スカが自民総裁選への出馬を断念した。断念へとスカを追い込んだのは、言うまでもなく国民の世論である。国民の支持が3割を切ったら、そんなソーリは立つ瀬を失うに決まっている。スカ・ソーリを見限ったのは、党内の魑魅魍魎というより、国民なのだ。
国民に「ノー!」の暴風(ブーイング)を突きつけられ、次の総選挙で「自民スカ丸」が暗礁に乗り上げるのは確実と知ったら、この泥舟の乗組員は、まずもって船長の首をすげ替えようと考えるだろう。それを察知した船長は、首を切られる前に、自らこの泥舟をすたこら逃げ出したということである。「暴風が吹かなければなあ」と思っても、後の祭り。これは自分が蒔いた種だから仕方がない。
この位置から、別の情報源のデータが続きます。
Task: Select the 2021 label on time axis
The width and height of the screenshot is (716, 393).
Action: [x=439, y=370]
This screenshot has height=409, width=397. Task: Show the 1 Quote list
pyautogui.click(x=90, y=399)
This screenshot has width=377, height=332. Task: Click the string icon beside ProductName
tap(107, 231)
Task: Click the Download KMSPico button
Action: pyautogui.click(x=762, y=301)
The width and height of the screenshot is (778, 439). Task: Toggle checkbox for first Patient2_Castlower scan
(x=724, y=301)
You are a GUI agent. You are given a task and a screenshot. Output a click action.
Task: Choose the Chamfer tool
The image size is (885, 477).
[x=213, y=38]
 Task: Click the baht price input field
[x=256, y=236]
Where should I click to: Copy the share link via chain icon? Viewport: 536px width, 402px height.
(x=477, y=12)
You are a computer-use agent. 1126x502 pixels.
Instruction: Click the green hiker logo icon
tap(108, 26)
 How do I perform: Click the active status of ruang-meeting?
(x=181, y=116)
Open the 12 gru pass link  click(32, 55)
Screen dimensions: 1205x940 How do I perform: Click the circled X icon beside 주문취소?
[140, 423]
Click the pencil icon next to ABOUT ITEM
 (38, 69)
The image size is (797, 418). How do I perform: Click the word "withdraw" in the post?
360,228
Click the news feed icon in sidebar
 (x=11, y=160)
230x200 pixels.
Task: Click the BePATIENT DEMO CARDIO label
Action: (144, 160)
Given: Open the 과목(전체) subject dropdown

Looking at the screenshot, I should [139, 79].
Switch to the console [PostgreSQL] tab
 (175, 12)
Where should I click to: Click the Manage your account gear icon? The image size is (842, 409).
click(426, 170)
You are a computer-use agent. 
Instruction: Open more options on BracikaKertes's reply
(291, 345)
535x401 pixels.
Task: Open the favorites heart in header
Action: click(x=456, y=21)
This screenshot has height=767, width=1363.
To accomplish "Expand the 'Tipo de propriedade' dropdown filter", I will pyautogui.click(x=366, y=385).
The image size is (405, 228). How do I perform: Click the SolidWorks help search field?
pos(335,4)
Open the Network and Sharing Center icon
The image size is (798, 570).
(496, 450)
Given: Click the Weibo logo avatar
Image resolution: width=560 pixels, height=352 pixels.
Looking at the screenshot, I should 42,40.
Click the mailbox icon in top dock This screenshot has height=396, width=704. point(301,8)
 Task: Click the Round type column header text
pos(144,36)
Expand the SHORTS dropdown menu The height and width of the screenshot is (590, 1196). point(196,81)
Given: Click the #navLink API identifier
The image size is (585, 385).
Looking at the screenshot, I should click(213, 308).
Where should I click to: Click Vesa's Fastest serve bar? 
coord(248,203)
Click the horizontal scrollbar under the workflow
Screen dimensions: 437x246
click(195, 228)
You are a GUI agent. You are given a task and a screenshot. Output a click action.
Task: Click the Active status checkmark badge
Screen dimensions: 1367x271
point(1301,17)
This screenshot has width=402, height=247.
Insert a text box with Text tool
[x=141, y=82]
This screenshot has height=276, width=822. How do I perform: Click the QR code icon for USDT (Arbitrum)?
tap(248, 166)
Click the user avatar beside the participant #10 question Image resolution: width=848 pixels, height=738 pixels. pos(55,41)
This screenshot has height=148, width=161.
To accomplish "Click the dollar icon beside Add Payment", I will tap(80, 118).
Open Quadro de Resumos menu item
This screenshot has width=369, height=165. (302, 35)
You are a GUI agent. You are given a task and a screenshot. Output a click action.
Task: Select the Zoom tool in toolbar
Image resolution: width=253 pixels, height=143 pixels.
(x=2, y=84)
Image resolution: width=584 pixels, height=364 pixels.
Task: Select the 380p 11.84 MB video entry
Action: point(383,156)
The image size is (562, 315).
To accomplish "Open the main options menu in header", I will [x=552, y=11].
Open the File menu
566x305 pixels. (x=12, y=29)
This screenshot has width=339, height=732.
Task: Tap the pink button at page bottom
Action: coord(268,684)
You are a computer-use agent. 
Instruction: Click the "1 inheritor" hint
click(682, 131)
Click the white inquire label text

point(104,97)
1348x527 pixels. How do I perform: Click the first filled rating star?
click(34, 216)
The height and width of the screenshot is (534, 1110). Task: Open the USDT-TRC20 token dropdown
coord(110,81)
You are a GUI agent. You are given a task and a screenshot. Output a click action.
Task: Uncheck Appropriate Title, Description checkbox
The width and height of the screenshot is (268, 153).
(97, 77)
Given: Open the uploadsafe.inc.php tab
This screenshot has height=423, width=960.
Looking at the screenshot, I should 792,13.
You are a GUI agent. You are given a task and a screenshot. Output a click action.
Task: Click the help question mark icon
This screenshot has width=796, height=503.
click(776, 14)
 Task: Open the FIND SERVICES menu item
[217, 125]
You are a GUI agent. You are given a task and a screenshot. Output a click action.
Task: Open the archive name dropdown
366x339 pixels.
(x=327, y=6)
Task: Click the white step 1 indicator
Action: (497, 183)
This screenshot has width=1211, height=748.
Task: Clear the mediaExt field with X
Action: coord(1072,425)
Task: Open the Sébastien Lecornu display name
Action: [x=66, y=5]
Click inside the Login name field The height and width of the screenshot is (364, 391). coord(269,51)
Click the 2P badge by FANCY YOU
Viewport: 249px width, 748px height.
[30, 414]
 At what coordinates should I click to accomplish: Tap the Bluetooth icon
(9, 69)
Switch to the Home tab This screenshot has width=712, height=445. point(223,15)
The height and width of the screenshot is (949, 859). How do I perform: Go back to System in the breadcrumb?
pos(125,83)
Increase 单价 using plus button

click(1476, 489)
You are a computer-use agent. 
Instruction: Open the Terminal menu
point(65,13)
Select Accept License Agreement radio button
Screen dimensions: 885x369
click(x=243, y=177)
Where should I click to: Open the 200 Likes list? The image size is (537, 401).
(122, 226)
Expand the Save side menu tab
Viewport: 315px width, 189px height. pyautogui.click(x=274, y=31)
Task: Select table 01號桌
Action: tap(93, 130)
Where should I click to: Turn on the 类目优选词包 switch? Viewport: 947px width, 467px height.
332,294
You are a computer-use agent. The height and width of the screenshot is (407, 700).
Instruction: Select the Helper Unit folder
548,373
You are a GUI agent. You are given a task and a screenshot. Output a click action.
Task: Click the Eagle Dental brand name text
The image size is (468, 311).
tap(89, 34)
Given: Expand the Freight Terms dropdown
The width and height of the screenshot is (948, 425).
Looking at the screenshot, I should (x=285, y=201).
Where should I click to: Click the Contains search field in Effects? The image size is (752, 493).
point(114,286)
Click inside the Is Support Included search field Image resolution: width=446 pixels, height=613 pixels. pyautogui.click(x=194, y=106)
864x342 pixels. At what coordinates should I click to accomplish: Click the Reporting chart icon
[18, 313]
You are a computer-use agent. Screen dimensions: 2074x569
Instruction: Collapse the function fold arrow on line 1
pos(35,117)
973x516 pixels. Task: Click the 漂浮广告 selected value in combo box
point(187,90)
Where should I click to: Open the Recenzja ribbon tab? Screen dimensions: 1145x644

今、我々が知りたいのは、だれが次の船長になるかである。「自民丸」の、というよりも、我らが「日本丸」の、次の船長に適任なのは、だれなのか。
河野太郎、という名前が浮かんでくる。この人物の名前が私の印象に深く刻まれたのは、去年6月の、イージス・アショア配備中止問題をめぐってである。その日のことを、私は本ブログで次のように書いた。
「私はそのニュースをきのうの夕餉の食卓で聞いた。河野太郎なる人物が有能なのか、無能なのか、あるいは野心家なのか、ぼんくらなのか、残念ながら私の関知するところではないが、今回の彼の判断に、私は思わず快哉を叫びたくなった。」
(2020/6/16《今は昔の イージス・アショア》)
「河野太郎なる人物が有能なのか、無能なのか、あるいは野心家なのか、ぼんくらなのか、残念ながら私の関知するところではない」と留保をつけたのは、私がこの人の人となりについて、「ちょっとなあ・・・」という躊躇いの気持ちを禁じ得なかったからである。
この人はこのときは防衛相だったが、外務相だったときの記者会見の様子などを見て、「この人、相当の気分屋で、エキセントリックな人ではないか」との印象を抱いたのである。メンタルがどことなく不安定であるような印象が、この人を「一推し」とする気持ちを躊躇わせたと言ってよい。
そこへきて、今回の「スカ潰れ」騒動である。ポスト・スカはだれかと考えたとき、真っ先に浮かんだのが、河野太郎の名前だった。だが同時に私の頭に浮かんだのは、文春がぶち上げた彼の「パワハラ報道」のことだった。文春は次のように伝えている。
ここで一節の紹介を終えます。